So to prove ${(*)}$ , we just need to show that ${(d-2\binom{d}{2})c_\lambda-c_{d\lambda} =-\binom{d}{2}c_{2\lambda}}$ , but this follows from the fact that ${(,)}$ is a symmetric bilinear form and a direct check.

-Steven

Posted in Algebraic Geometry | Tags: homogeneous spaces, Representation Theory

Responses

Kostant’s theorem, eh? Can you give a reference? (This is a trick question. I’m curious if you have a different one than I do.)

I like to think of this theorem as follows. For any projective X, some Veronese will be quadratically defined. But for flag manifolds, you don’t need the Veronese step.

There’s a relative version, too.
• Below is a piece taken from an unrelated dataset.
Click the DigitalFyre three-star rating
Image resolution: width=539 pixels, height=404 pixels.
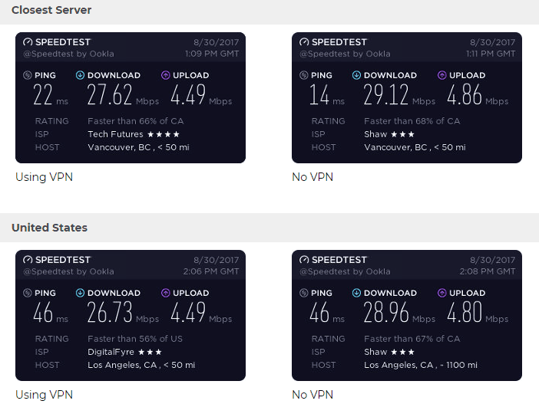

For any pair X > Y of projective varieties, in some Veronese, X will be quadratic and Y inside X will be further defined by only linear equations. But for flag manifolds and Schubert varieties, you don’t need the Veronese.

This fact (and Kostant’s theorem) is in [Ramanathan ~’84].
By: Allen Knutson on February 9, 2011
at 4:34 AM
I mainly copied the argument from http://arxiv.org/abs/math.AG/0602316 but tried to fill in more details.

When I first heard this theorem, I looked on mathscinet and was quite frustrated when I couldn’t find any paper of Kostant that seemed to prove this result.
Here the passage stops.